Physicists are interested in determining the QGP’s viscosity and other transport properties that affect how it flows, as well as understanding how it forms, how its shape and energy distribution changes as it evolves, how and how fast it comes to thermal equilibrium, and how it dissipates at the “end” of the collision. That is accomplished by studying the jets emerging from the collision, not only with respect to jet quenching (since the manner in which jets are dissipated tells you about the properties of the medium doing the dissipating), but also by looking at the angular distribution of these jets. You can analyze certain modes from the jet distribution, the angular harmonics shown in the picture at the right, which can be related to the structure of the quark-gluon plasma.
This picture (apologies for the low quality, I’ll see if I can fix that) shows the flow coefficients \(v_n\) as a function of \(n\). Higher numbered coefficients are modes with more bumps. You can see from the graph that the dominant modes in this data are \(v_2\), \(v_3\), and \(v_4\), and I will add that \(v_2\) is of particular interest because it measures the elliptic flow, which includes how strongly the jets are directed along, say, the vertical axis as opposed to the horizontal axis (or any other set of perpendicular directions). This relates to the compression of the QGP, because a direction along which a lot of high-energy jets emerge is a direction in which the QGP would have been highly compressed.

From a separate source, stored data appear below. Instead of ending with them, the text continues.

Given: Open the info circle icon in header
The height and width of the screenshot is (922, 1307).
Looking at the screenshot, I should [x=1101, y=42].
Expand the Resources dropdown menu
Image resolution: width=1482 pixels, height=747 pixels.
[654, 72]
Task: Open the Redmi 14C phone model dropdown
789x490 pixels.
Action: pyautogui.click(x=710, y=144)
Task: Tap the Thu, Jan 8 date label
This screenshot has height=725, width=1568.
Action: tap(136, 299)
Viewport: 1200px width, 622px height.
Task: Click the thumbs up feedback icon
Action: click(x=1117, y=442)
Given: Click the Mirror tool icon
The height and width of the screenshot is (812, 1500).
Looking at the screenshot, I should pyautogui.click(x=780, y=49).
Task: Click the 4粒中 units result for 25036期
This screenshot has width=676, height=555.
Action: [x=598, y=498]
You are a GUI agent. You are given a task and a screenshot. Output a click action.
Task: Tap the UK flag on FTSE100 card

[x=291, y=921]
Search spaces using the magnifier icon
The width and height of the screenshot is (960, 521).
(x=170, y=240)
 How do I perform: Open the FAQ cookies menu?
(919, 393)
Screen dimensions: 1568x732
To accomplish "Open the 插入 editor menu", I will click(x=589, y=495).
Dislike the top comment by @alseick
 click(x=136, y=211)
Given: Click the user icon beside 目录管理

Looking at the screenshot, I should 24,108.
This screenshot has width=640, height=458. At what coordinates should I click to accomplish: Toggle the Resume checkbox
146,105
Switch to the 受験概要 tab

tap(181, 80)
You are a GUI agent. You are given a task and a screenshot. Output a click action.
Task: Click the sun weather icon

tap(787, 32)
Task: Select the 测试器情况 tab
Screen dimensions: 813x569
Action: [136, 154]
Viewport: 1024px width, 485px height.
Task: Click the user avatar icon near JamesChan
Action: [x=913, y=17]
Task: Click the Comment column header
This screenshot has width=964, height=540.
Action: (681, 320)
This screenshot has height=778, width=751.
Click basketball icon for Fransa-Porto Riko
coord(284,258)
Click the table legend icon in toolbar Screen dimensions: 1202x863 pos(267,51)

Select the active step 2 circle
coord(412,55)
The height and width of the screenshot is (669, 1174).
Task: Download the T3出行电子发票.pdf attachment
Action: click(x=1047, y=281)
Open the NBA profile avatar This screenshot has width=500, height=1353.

This next picture shows that elliptic flow coefficient \(v_2\) as a function of centrality, which indicates how well the colliding nuclei are lined up with each other (a high centrality percentage means they hit head-on, low centrality means they strike a glancing blow). At high centrality, you can see that there is a strong bias toward one direction as opposed to its perpendicular direction.
Saturation physics
Finally, there is my research area, saturation physics, which is all about determining the contents of a proton or nucleus under conditions where it is tightly packed with particles, so to speak. This is a relatively minor contribution to heavy ion physics, but still important, because the phenomenon of saturation (how proton/nuclear structure changes under these dense conditions) is a key part of understanding why protons, neutrons, and nuclei have the properties they do. Most of this research involves looking for particular signatures of saturation. For example, the graphs below show a prediction for \(R_{\mathrm{pPb}\) (the \(R_{AA}\) I explained above, for proton-lead collisions) demonstrating how we might see a particular effect of saturation. The red line is a prediction based on a pure proton model, basically what would happen if the nucleus consisted of separate noninteracting protons, and the other lines are various more complex predictions that take into account saturation effects coming from having so many protons and neutrons so close together.
And much more…
Naturally, what I’ve presented above is only a tiny extract from just a few of the many detailed experimental results being presented at Quark Matter. All the presentations are, or will soon be, available from the conference web page, but given the highly specific nature of this research, it’s probably hard to appreciate their significance if you’re not a specialist in the field (and sometimes even if you are). Hopefully I’ve been able to change that just a little bit.